DATASET RECORDS =

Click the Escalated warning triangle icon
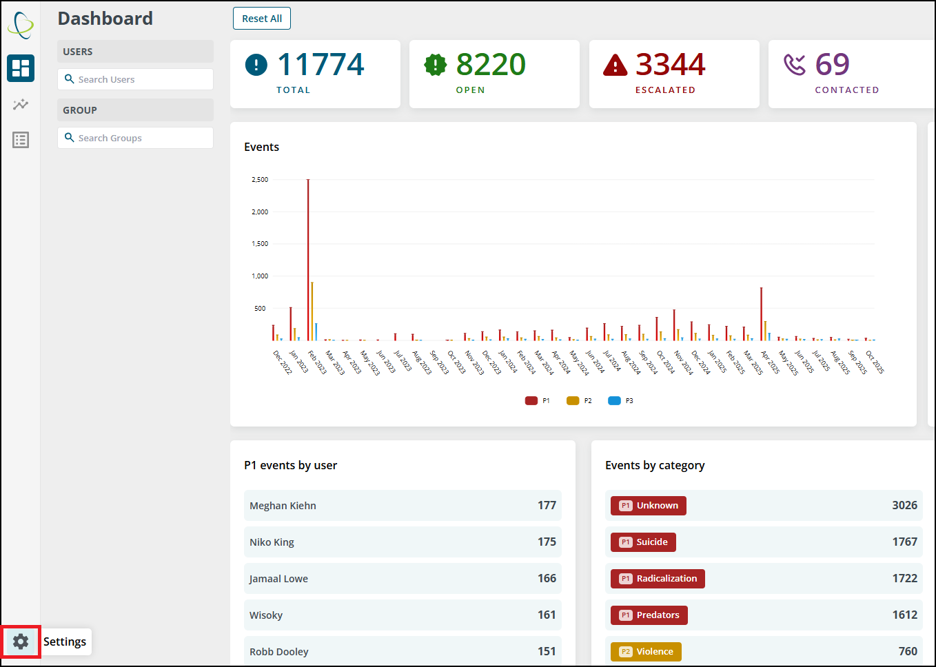This screenshot has height=667, width=936. [x=615, y=65]
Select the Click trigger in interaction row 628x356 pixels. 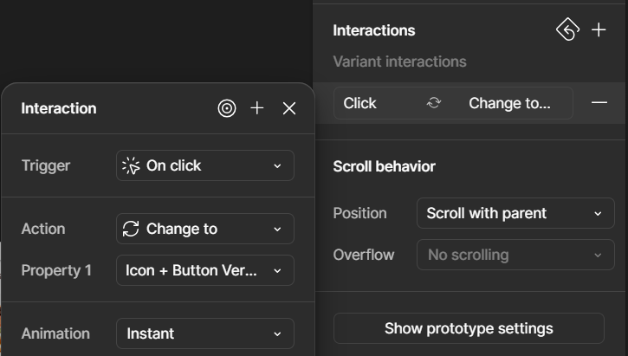pyautogui.click(x=360, y=103)
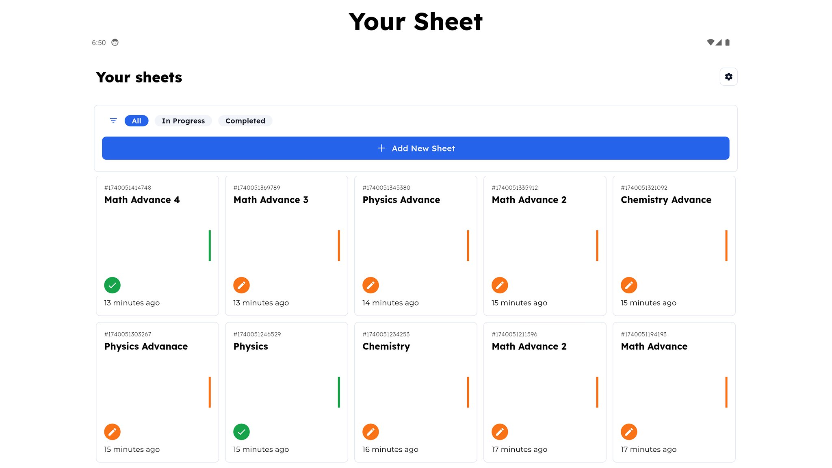Show only Completed sheets
Screen dimensions: 832x468
[x=245, y=121]
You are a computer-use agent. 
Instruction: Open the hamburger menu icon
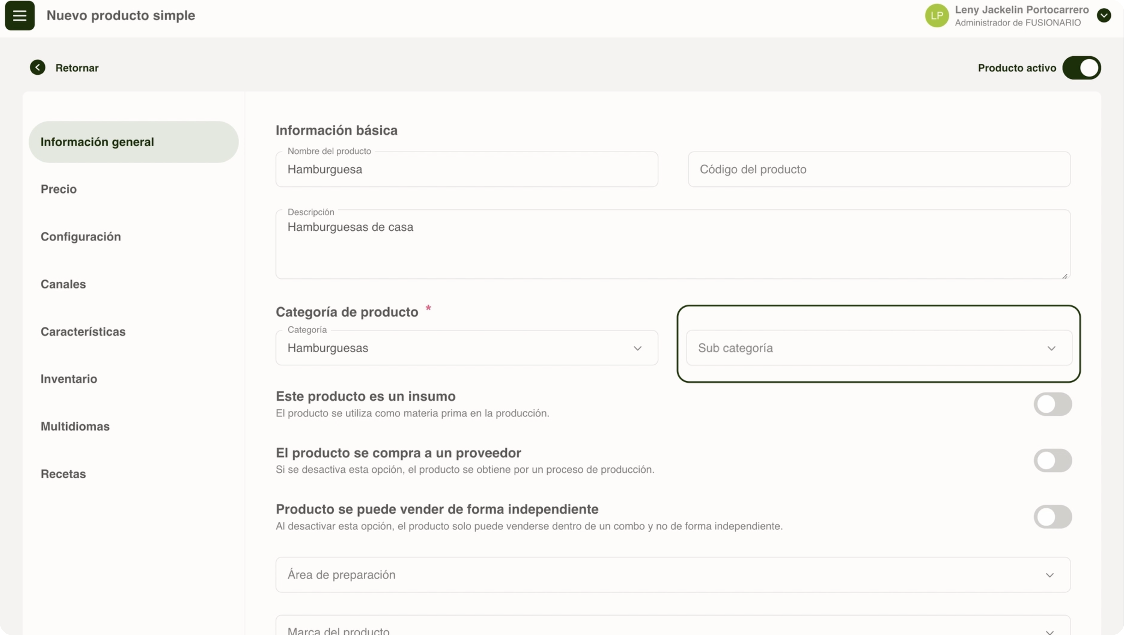click(x=20, y=16)
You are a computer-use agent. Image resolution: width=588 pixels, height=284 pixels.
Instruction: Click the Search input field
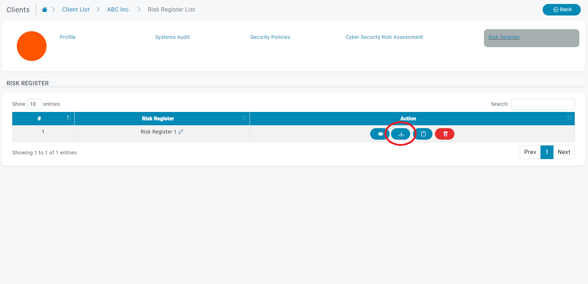pyautogui.click(x=543, y=104)
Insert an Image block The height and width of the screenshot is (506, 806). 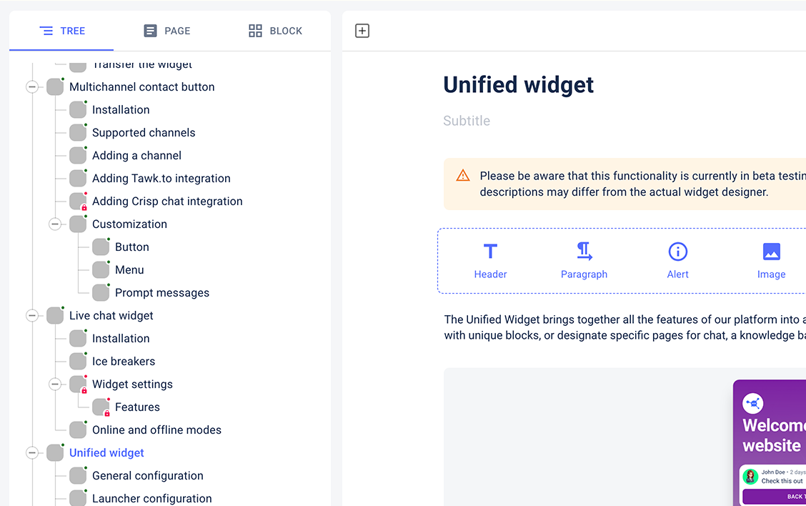pos(772,252)
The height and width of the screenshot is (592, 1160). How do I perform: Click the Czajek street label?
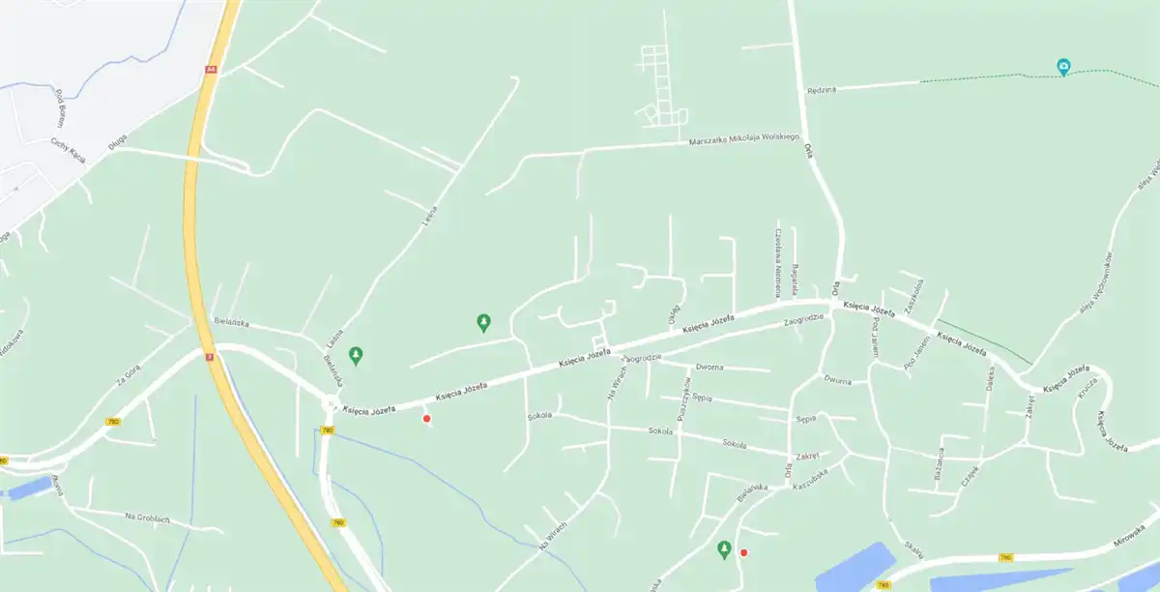click(971, 475)
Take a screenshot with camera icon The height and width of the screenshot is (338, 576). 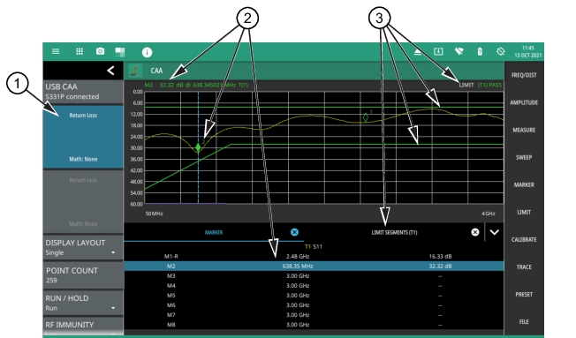click(101, 51)
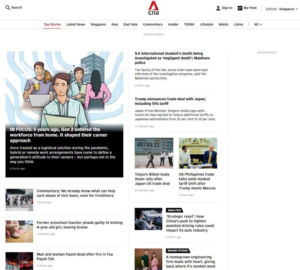
Task: Switch to the Lifestyle section
Action: tap(207, 24)
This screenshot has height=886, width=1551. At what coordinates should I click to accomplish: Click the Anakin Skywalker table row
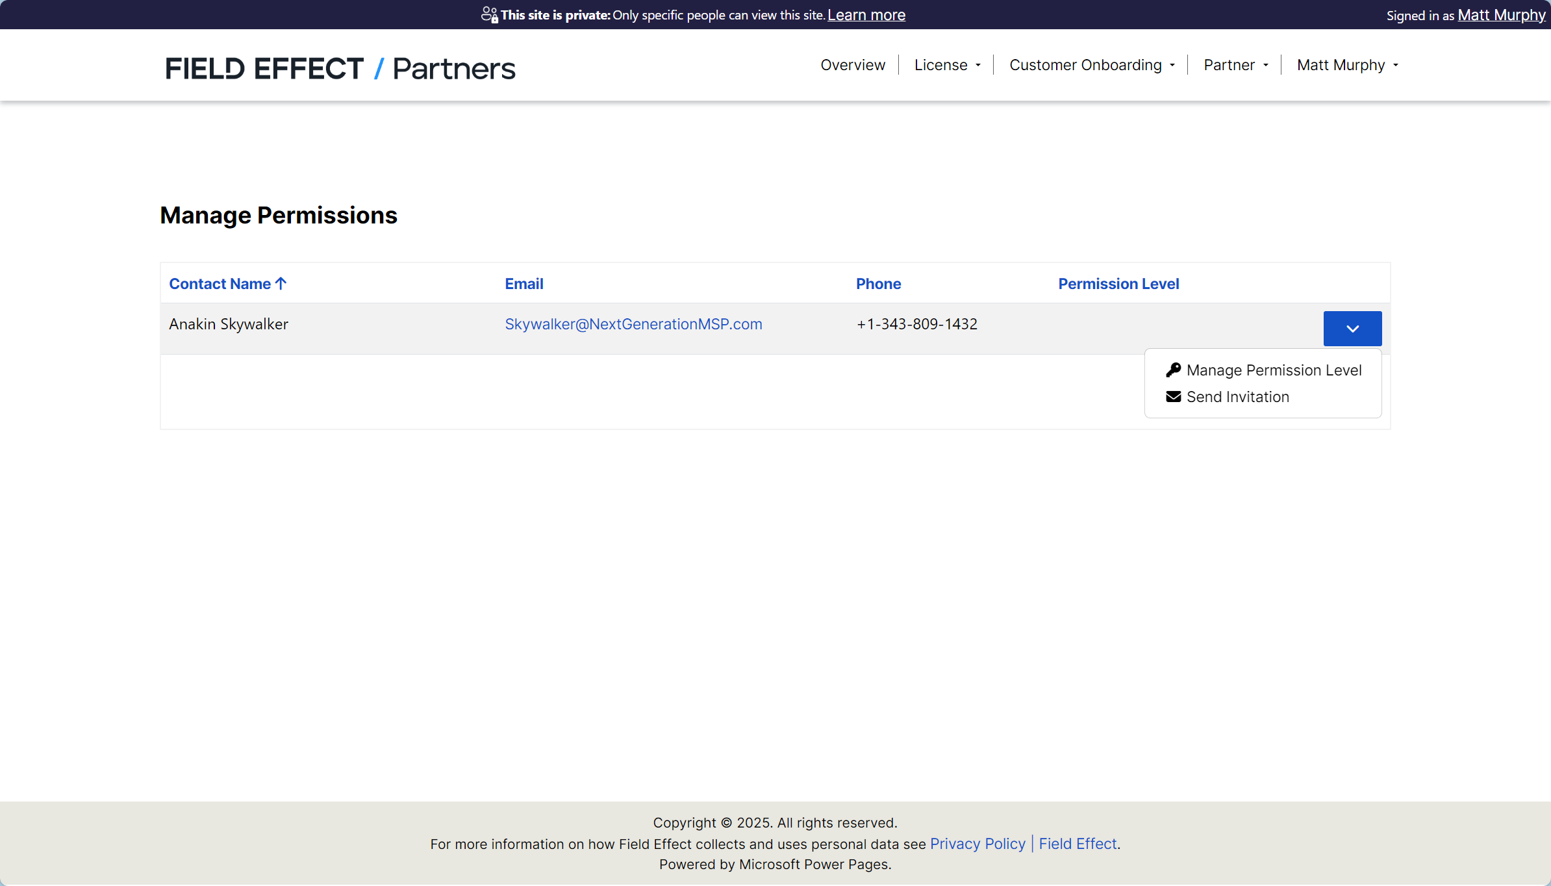(229, 324)
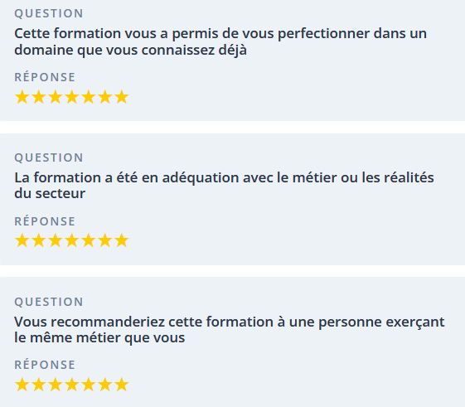Screen dimensions: 465x407
Task: Click the first QUESTION label at top
Action: tap(49, 13)
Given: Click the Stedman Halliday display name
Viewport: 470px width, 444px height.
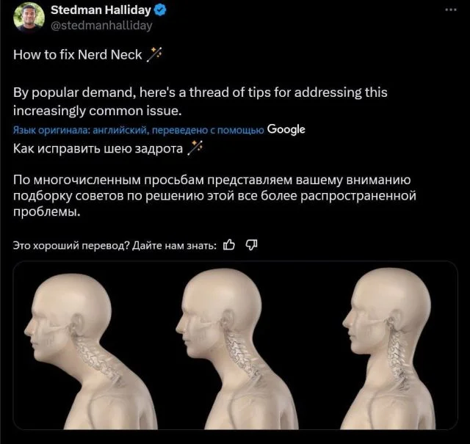Looking at the screenshot, I should [x=101, y=10].
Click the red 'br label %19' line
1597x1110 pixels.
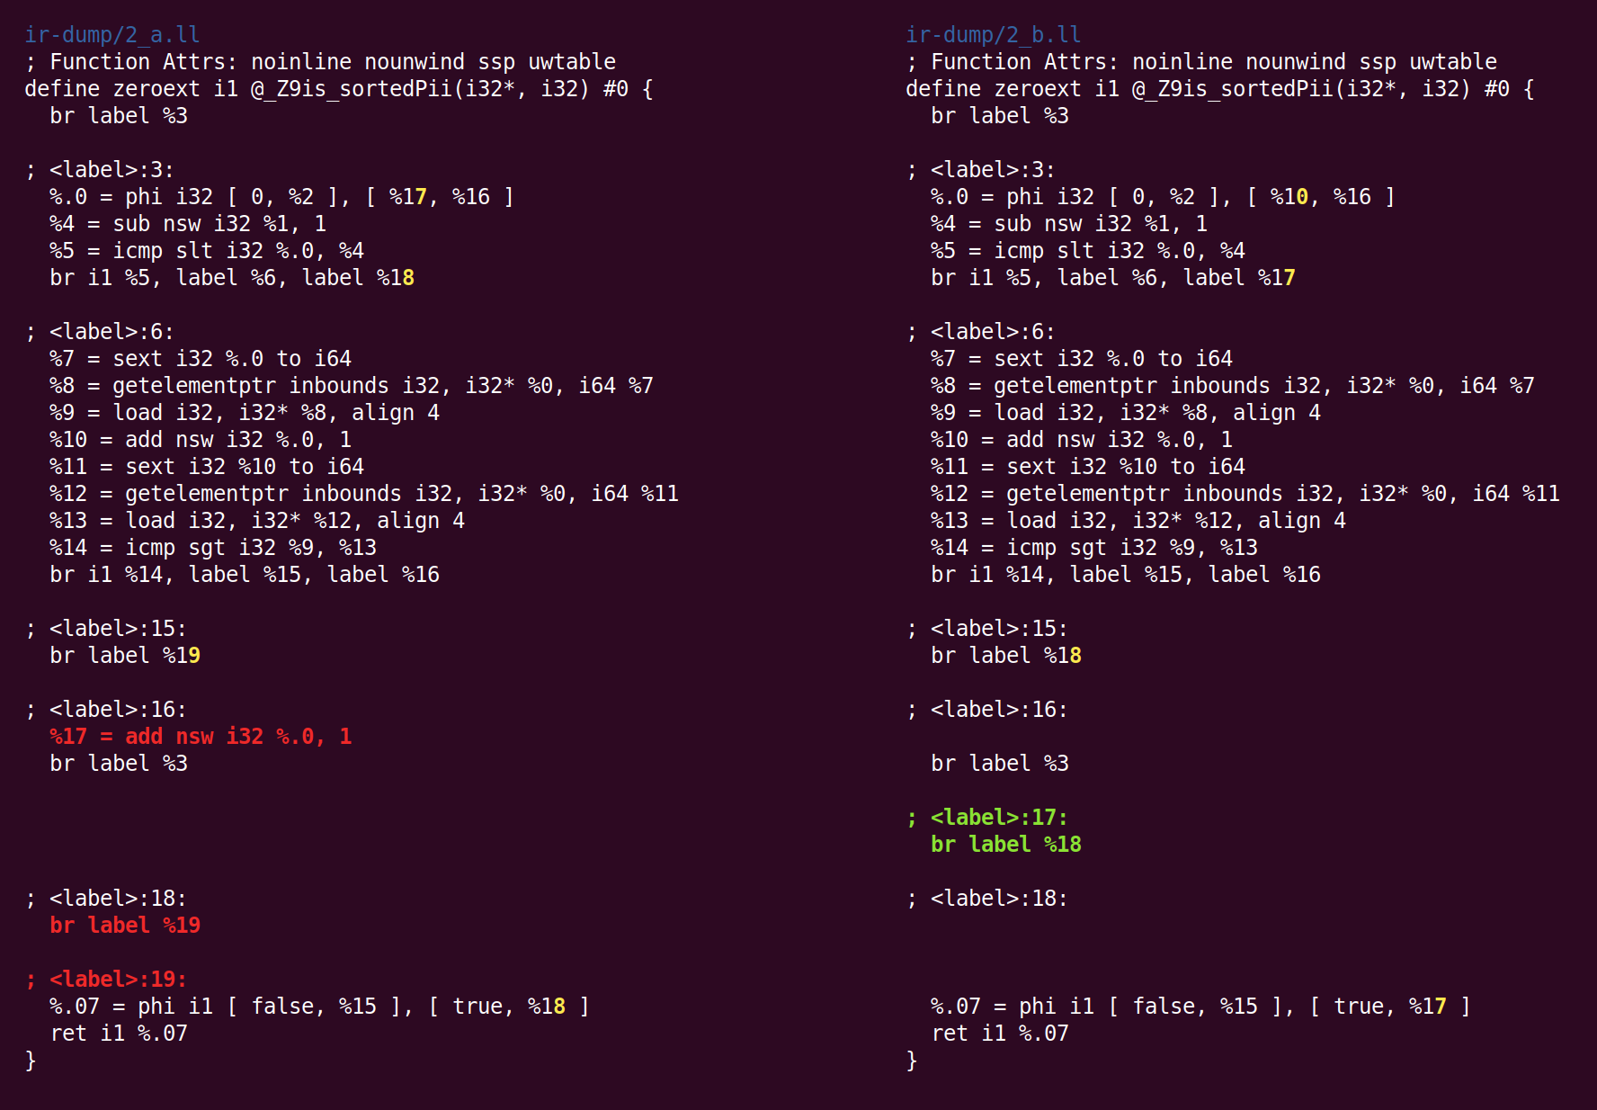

SET PROBLEM = Show every line of the records above that contains the string "computer", copying each one in full.

OUTPUT FOR THIS EXERCISE =
You are a computer-use agent. 
You are a computer-use agent. Image resolution: width=588 pixels, height=284 pixels.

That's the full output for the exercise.